His told us that there are plenty of activities that occur in installing offshore wind that are very familiar to oilfield services firms.
“When you think about the internal cable to the wind farm, this is pretty much what we do on a daily basis with umbilicals,” His said, explaining that the kinds of cables that oilfield use for communications and to transmit power are very similar to the power cables that are used to connect up wind farms.
However, there is also a learning curve that oilfield services firms need to go through, particularly in the area of foundation installation.
“In offshore oil and gas, we have one very complicated operation and then we leave,” His said. “In offshore wind when you install the wind turbine foundation and the wind turbine itself you have hundreds of installations to do. This is a very different way of thinking about how you are going to plan the work.”
Keen to straddle both sectors
But offshore oil services firms like Subsea 7 and Technip are not the only oil businesses that are targeting the offshore wind sector.
In 2009, UK oil and gas explorer Ramco Energy reinvented itself as SeaEnergy specifically to take advantage of the offshore wind boom around Britain. Its original plan was to be a part-owner of offshore wind farms after successfully bidding, with then partner EDP Renováveis, for the rights to develop 1.3GW of wind farms in the Moray Firth, offshore Scotland.
More recently, SeaEnergy has reinvented itself again.
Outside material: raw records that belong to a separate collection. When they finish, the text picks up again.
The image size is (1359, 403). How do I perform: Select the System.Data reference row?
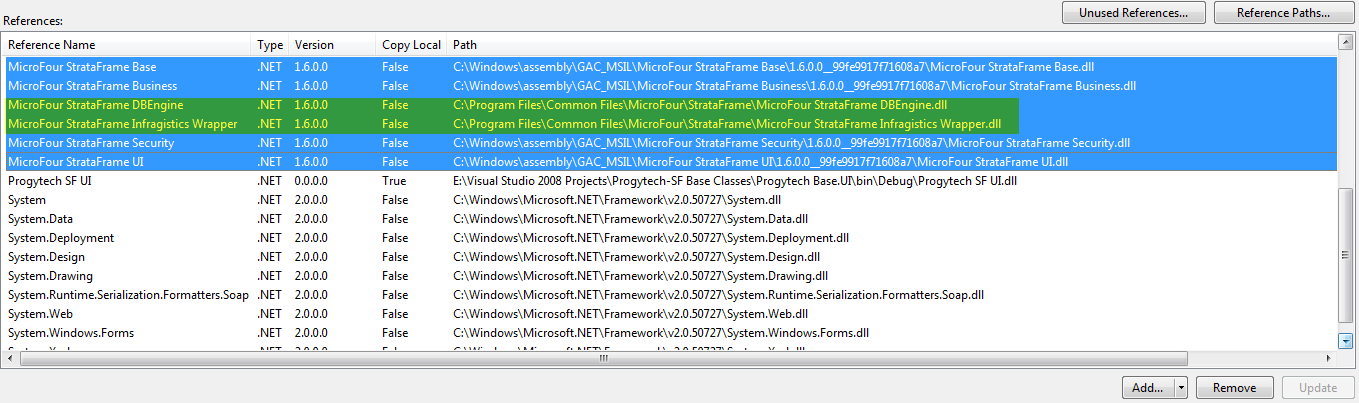pos(40,219)
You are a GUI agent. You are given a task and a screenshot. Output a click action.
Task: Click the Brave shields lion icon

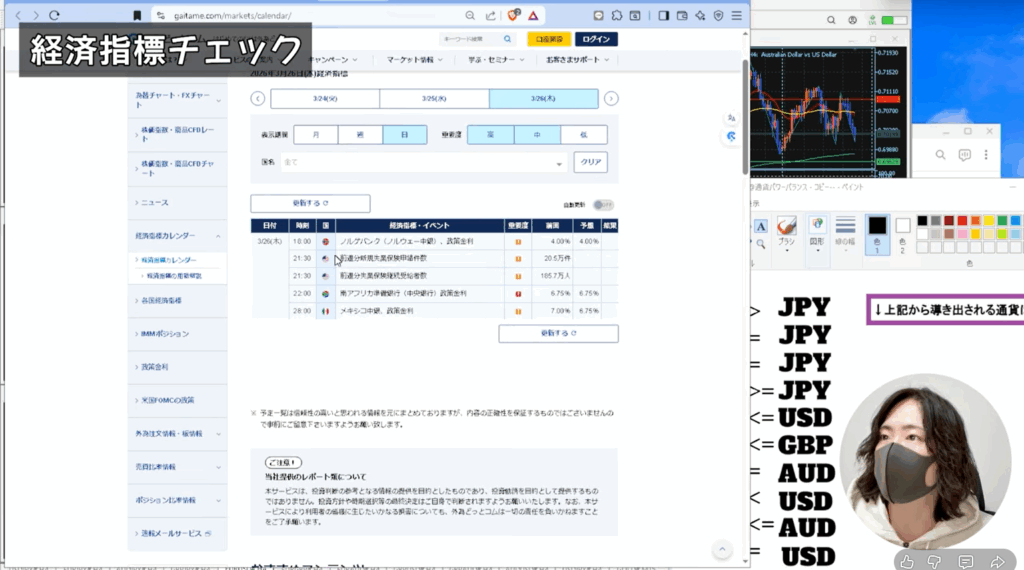513,15
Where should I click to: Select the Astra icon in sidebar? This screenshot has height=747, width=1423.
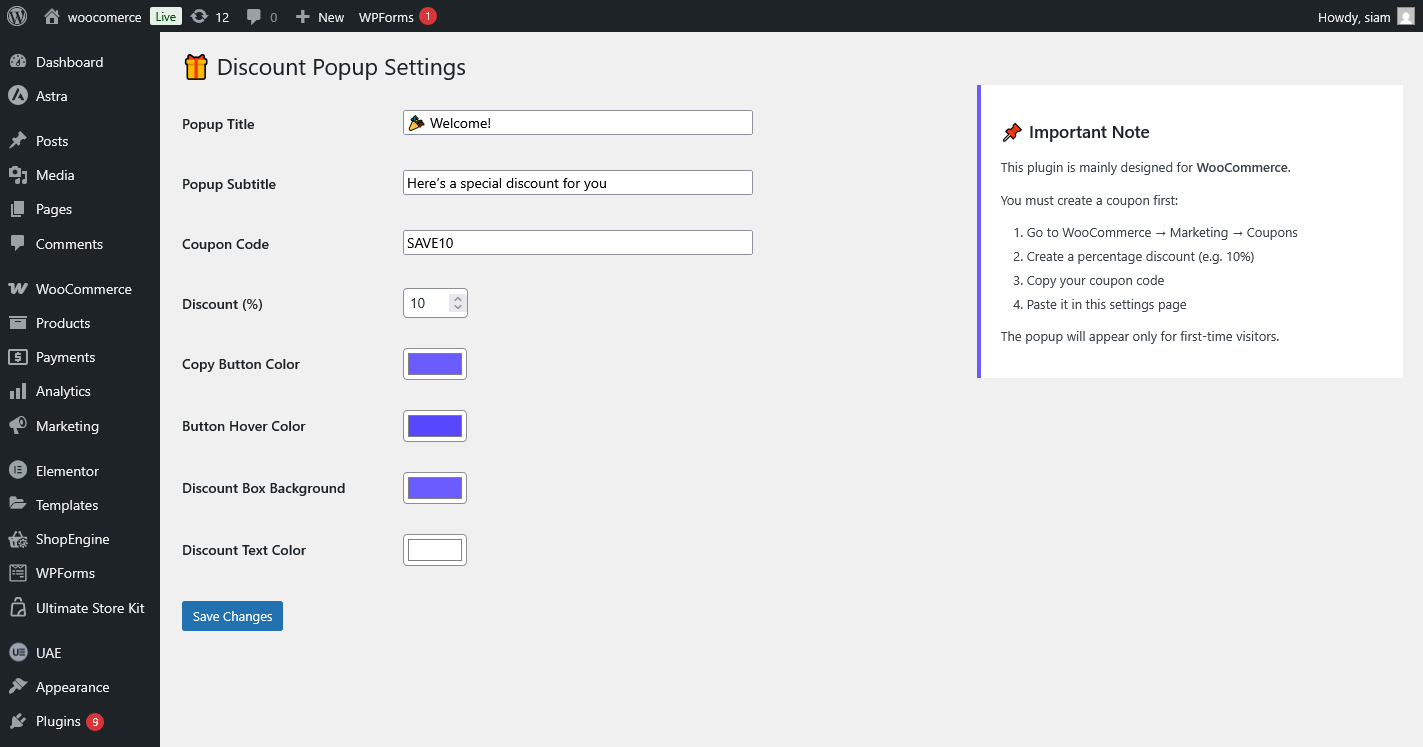tap(21, 97)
After selling its 25-percent interest in the Moray Firth scheme, the firm raised around $40 million – part of which it is currently using to pursue plans to construct and operations and maintenance vessel that is aimed specifically at servicing offshore wind farms.
Meanwhile, the firm’s management still appears keen to straddle both the oil and gas and the offshore wind sectors, since its legacy oil and gas investments means it retains interests in hydrocarbon exploration that is going on in the Celtic Sea off Ireland.
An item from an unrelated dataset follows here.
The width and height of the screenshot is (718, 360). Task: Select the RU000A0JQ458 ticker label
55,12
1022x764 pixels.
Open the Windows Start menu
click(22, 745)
An entirely different scale
On an entirely different scale, Lamprell – the Dubai-based oil equipment company that specializes in the building, upgrading and refurbishment of jack-up rigs and other vessels for the oil industry – is now building vessels designed specifically to construct offshore wind farmsLamprell Chief Executive Officer Nigel McCue said that around 20 percent of the firm’s revenue is now represented by business from offshore wind customers.
“Most of the units are at the moment destined for the North Sea region. We have built, or are in the process of building, five vessels,” McCue said. “We built two for SeaJacks, we’re building a third one at the moment for SeaJacks and we’re building two for the Fred Olsen Windcarrier group.”
McCue explained that the Lamprell has a “great deal of expertise” in being a rig builder and jack-up constructor, with the firm being essentially the number one jack-up rig refurbisher in the Middle East. “So those are skills set that we have transferred over into the wind farm sector as well,” McCue said.
Such expertise is essential when designing vessels for a harsh environment like the North Sea, according to McCue, who explained that an offshore wind vessel built by his firm will load with various components, including the wind turbine, and will sail under its own engines, hold on a course using directional positioning (DP) and then jack on location.
“They are complex vessels,” McCue said. “They are self-propelled, they have DP and they have jacking so they are some of the more complex vessels that are built in the offshore market.”
Clearly, there is indeed a big opportunity for firms used to supplying the needs of the oil and gas industry to grow a new market in offshore wind. But firms planning to service the offshore wind sector will still need to be prepared to learn new lessons along the way.